National Geographic Adventure
- December 2009/January 2010 issue front cover showing Geoff Tabin
- Editor in chief: John Rasmus
- First issue: Spring 1999
- Final issue: December 2009
- Company: National Geographic Society
- Country: United States
- Based in: Washington, DC
- Language: English
- Website: www.nationalgeographic.com/adventure/
- ISSN: 1523-6226

= National Geographic Adventure (magazine) =

Magazine of the National Geographic Society

National Geographic Adventure was a magazine started in 1999 by the National Geographic Society in the United States. The first issue was published in Spring 1999. Regular publication of the magazine ended in December 2009, and the name was reused for a biannual newsstand publication. The last issue was December 2009/January 2010.

==Features==
The magazine covered adventure travel, environmental issues, natural science, and other topics related to the outdoors. It focused on adventure travel and included:

- Regular features
- "First In", that featured recent adventure travel news
- "Gear", that featured experts' recommendations of good gear that would improve ones' vacation experience
- "Living It" that featured Adventure tips, ways to avoid danger, ways to help, etc.
- "Next Weekend", that featured good weekend trips from all across the U.S.
- "Where Next", that featured vacation destinations across the world

- Adventurer of the Year
Annually, a slate of adventurers were named National Geographic Adventure Adventurer of the Year", in a variety of categories.
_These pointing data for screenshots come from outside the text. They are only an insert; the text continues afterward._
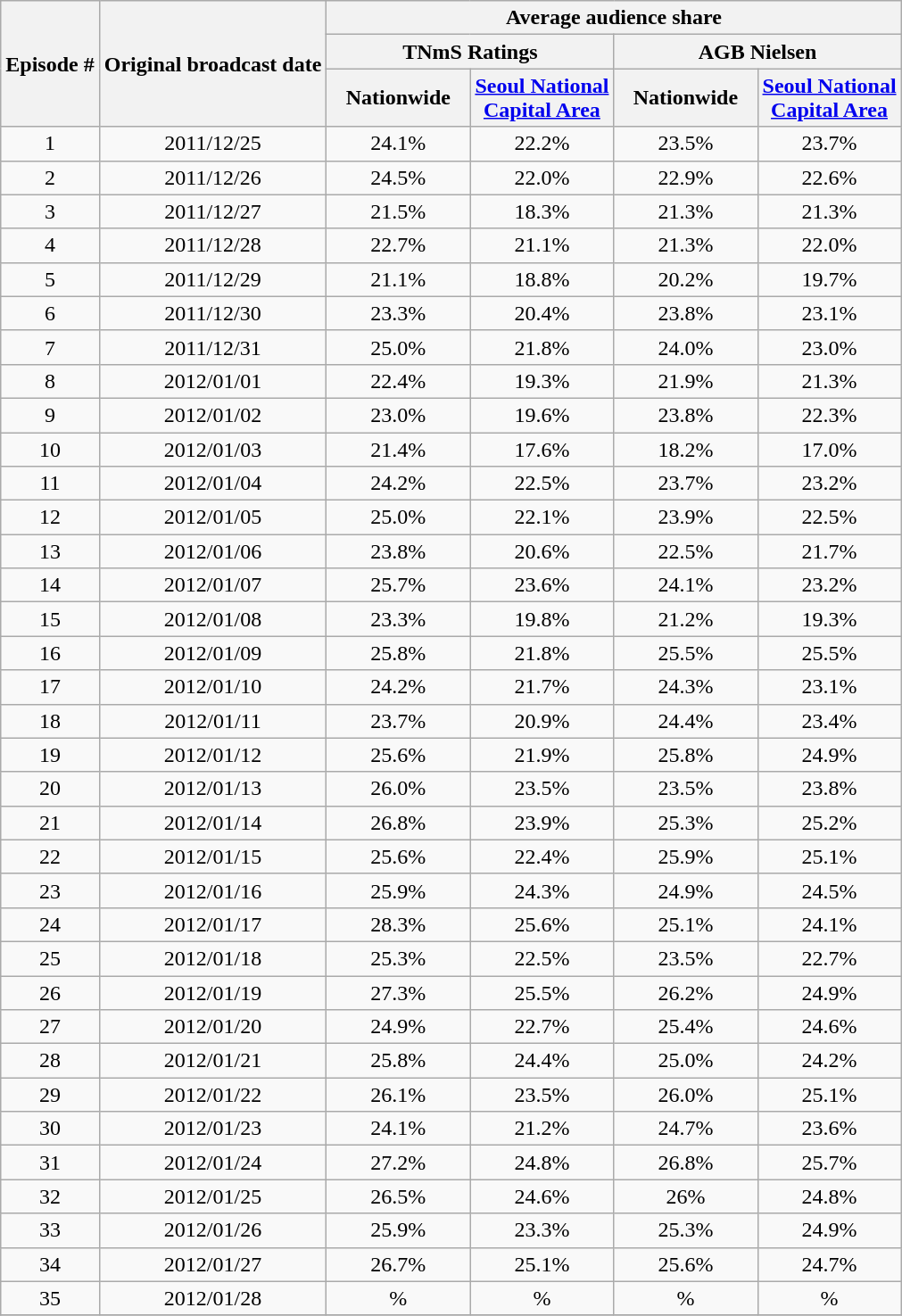
AGB Nielsen [757, 52]
19.6% [542, 415]
2012/01/06 [212, 551]
2 [50, 178]
26.1% [398, 1095]
31 [50, 1163]
2012/01/11 [212, 721]
2012/01/12 [212, 755]
2012/01/04 [212, 484]
Original broadcast date [212, 64]
3 [50, 211]
25.2% [830, 823]
26% [685, 1196]
2011/12/31 [212, 347]
2012/01/10 [212, 687]
19.7% [830, 279]
24.0% [685, 347]
2012/01/14 [212, 823]
Episode # [50, 64]
7 [50, 347]
28 [50, 1061]
2011/12/30 [212, 313]
23 [50, 890]
22.6% [830, 178]
2012/01/20 [212, 1027]
2012/01/15 [212, 856]
2012/01/02 [212, 415]
Average audience share [614, 18]
26 [50, 993]
15 [50, 619]
TNmS Ratings [470, 52]
24 [50, 924]
9 [50, 415]
26.5% [398, 1196]
32 [50, 1196]
19.8% [542, 619]
2012/01/24 [212, 1163]
1 [50, 144]
27 [50, 1027]
2012/01/07 [212, 585]
11 [50, 484]
26.2% [685, 993]
2012/01/28 [212, 1298]
2012/01/19 [212, 993]
2012/01/08 [212, 619]
22.2% [542, 144]
2012/01/18 [212, 958]
2011/12/25 [212, 144]
2012/01/13 [212, 789]
29 [50, 1095]
2012/01/01 [212, 381]
2011/12/29 [212, 279]
19 [50, 755]
22.9% [685, 178]
2011/12/26 [212, 178]
6 [50, 313]
20.4% [542, 313]
2012/01/22 [212, 1095]
17.0% [830, 449]
2012/01/26 [212, 1230]
13 [50, 551]
10 [50, 449]
2012/01/21 [212, 1061]
12 [50, 517]
20.9% [542, 721]
18.3% [542, 211]
25 [50, 958]
2012/01/17 [212, 924]
20.6% [542, 551]
2012/01/27 [212, 1264]
34 [50, 1264]
27.3% [398, 993]
8 [50, 381]
22.3% [830, 415]
2012/01/09 [212, 653]
18.8% [542, 279]
2011/12/28 [212, 245]
23.4% [830, 721]
28.3% [398, 924]
14 [50, 585]
35 [50, 1298]
21 [50, 823]
20 [50, 789]
2012/01/16 [212, 890]
2012/01/23 [212, 1129]
21.4% [398, 449]
2012/01/03 [212, 449]
16 [50, 653]
4 [50, 245]
30 [50, 1129]
21.5% [398, 211]
5 [50, 279]
17.6% [542, 449]
20.2% [685, 279]
18.2% [685, 449]
22.1% [542, 517]
17 [50, 687]
2012/01/05 [212, 517]
2012/01/25 [212, 1196]
2011/12/27 [212, 211]
22 [50, 856]
26.7% [398, 1264]
25.4% [685, 1027]
33 [50, 1230]
18 [50, 721]
27.2% [398, 1163]
Search for the cell housing the specified text and yield its [X, Y] center coordinate. 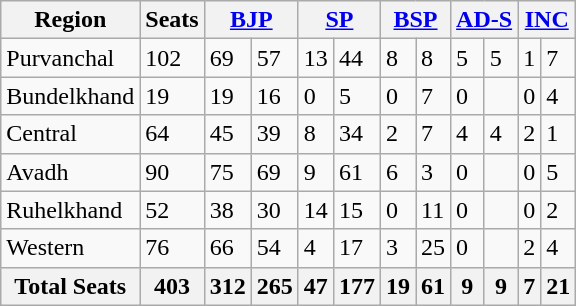
Region [70, 20]
45 [228, 134]
34 [356, 134]
16 [274, 96]
Seats [172, 20]
54 [274, 248]
75 [228, 172]
AD-S [484, 20]
265 [274, 286]
52 [172, 210]
25 [434, 248]
102 [172, 58]
Central [70, 134]
403 [172, 286]
11 [434, 210]
177 [356, 286]
Avadh [70, 172]
57 [274, 58]
Purvanchal [70, 58]
76 [172, 248]
Ruhelkhand [70, 210]
INC [547, 20]
SP [339, 20]
Total Seats [70, 286]
13 [316, 58]
64 [172, 134]
Western [70, 248]
17 [356, 248]
14 [316, 210]
312 [228, 286]
15 [356, 210]
38 [228, 210]
6 [398, 172]
BSP [415, 20]
47 [316, 286]
30 [274, 210]
90 [172, 172]
BJP [251, 20]
44 [356, 58]
Bundelkhand [70, 96]
39 [274, 134]
66 [228, 248]
21 [558, 286]
Extract the (X, Y) coordinate from the center of the cell holding the provided text.  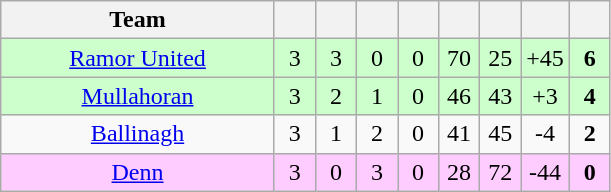
Mullahoran (138, 96)
6 (590, 58)
70 (460, 58)
Ballinagh (138, 134)
41 (460, 134)
43 (500, 96)
-44 (546, 172)
Denn (138, 172)
72 (500, 172)
46 (460, 96)
-4 (546, 134)
28 (460, 172)
Ramor United (138, 58)
Team (138, 20)
45 (500, 134)
+45 (546, 58)
+3 (546, 96)
25 (500, 58)
4 (590, 96)
Detect which cell encompasses the target text, then output its (X, Y) center coordinate. 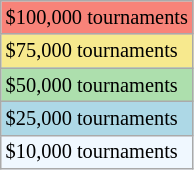
$10,000 tournaments (97, 152)
$100,000 tournaments (97, 17)
$50,000 tournaments (97, 85)
$75,000 tournaments (97, 51)
$25,000 tournaments (97, 118)
Capture the cell that displays the provided text and extract its (X, Y) central coordinate. 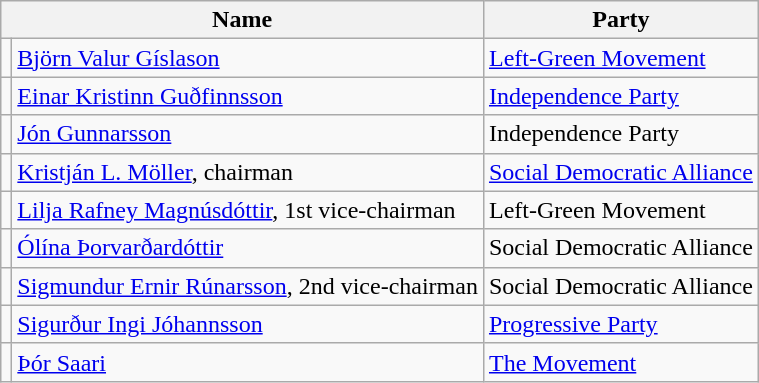
Party (620, 20)
The Movement (620, 362)
Jón Gunnarsson (248, 134)
Björn Valur Gíslason (248, 58)
Ólína Þorvarðardóttir (248, 248)
Lilja Rafney Magnúsdóttir, 1st vice-chairman (248, 210)
Sigurður Ingi Jóhannsson (248, 324)
Sigmundur Ernir Rúnarsson, 2nd vice-chairman (248, 286)
Progressive Party (620, 324)
Einar Kristinn Guðfinnsson (248, 96)
Name (242, 20)
Kristján L. Möller, chairman (248, 172)
Þór Saari (248, 362)
For the text-containing cell, return its midpoint in [x, y] coordinate format. 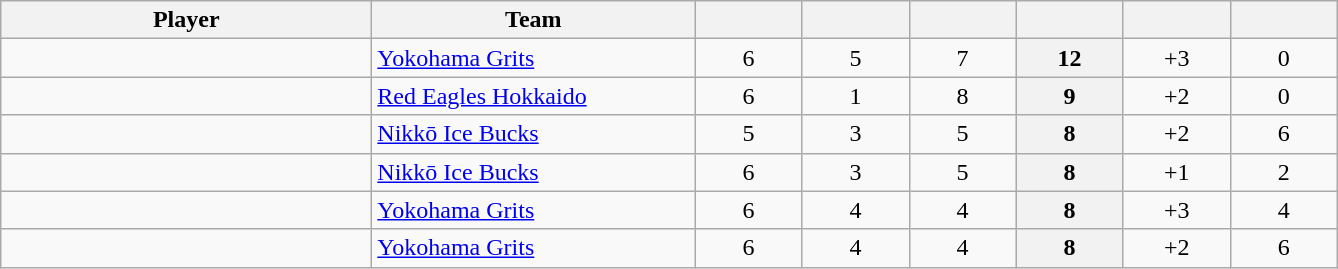
12 [1070, 58]
9 [1070, 96]
2 [1284, 172]
Red Eagles Hokkaido [534, 96]
Team [534, 20]
1 [856, 96]
7 [962, 58]
+1 [1176, 172]
Player [186, 20]
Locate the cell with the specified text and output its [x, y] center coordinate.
For example, the December 2008/January 2009 issue named "Fourteen people who dreamed big, pushed their limits, and made our year". One, Pemba Gyalje Sherpa, was named for "extreme heroism under trying extreme circumstances" for repeatedly risking his life to successfully rescue several mountaineers stranded on the mountain, during the 2008 K2 disaster.

==Masthead==
John Rasmus served as the editor-in-chief of the magazine from its inception to its closure.
Sam Serebin and Tom Bentkowski were the design team responsible for the initial prototype and first six issues of the magazine.